In addition to our faculty's individual research, much research and development takes place in computer science laboratories. Some of these labs are highlighted below.
Brandeis Autonomous Robotics Teaching Laboratory
The COSI 119a Brandeis Autonomous Robotics Lab, led by Professor Pito Salas, is focused on teaching Robotics theory and practice. Students and faculty work side by side on robotics projects large and small. The lab takes a “multi-cohort multi-semester” approach to teaching, which allows students to learn robotics while helping to build the lab’s major project, the Campus Rover. The Campus Rover initiative investigates issues of indoor and outdoor navigation using inexpensive robot platforms.
Dynamical & Evolutionary Machine Organization
The Dynamical & Evolutionary Machine Organization (DEMO) lab attacks problems in agent cognition using complex machine organizations that are created from simple components with minimal human design effort. The DEMO lab houses research in recurrent neural networks, evolutionary computation, and dynamical systems as substrates.
The Alterman Lab is an interdisciplinary lab led by Rick Alterman, a professor of computer science a with a joint appointment in the Volen Center for Complex Systems.
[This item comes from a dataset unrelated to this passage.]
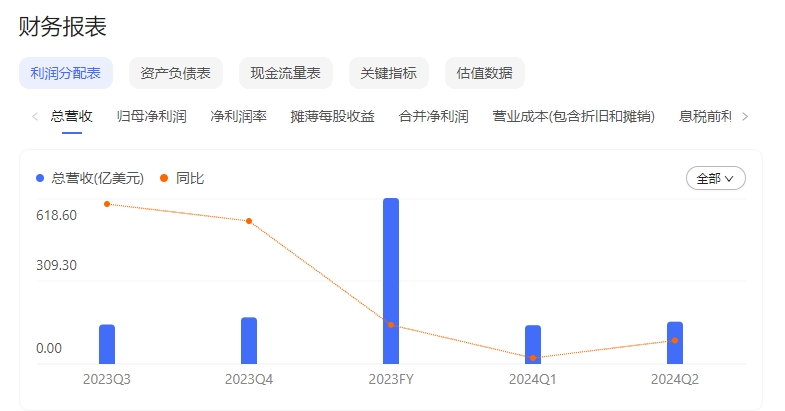Go to the 关键指标 tab
785x411 pixels.
[389, 73]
Alterman's research is interdisciplinary with a strong computational basis. His current research group is doing research on engineering online collaborative learning environments.
The Brandeis Laboratory for Linguistics and Computation
The Brandeis Lab for Linguistics and Computation (LLC) conducts research on the design and development of language models for semantic indexing, knowledge extraction, and linguistically-based reasoning over large text collections. Theoretical work involves development of Generative Lexicon Theory and extensions of this theory to parsing and event-based inferencing.
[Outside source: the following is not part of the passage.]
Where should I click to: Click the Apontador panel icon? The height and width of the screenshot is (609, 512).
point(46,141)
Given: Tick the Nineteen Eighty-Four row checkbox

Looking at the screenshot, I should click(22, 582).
Chinese Language Processing Group
The Chinese Language Processing Group (CLPG) focuses on research in natural language processing, developing new linguistic and statistical techniques, and creating new computational linguistic tools. Ongoing projects include semantic role labeling, statistical machine translation, Chinese language processing, and temporal inference.
Computational Systems Biology Group
The Computational Systems Biology Group takes an integrated approach, which combines computational and experimental methods to understand causal and functional relationships that regulate the dynamics of biological networks and lead various extra-cellular stimuli to numerous cellular phenotypes.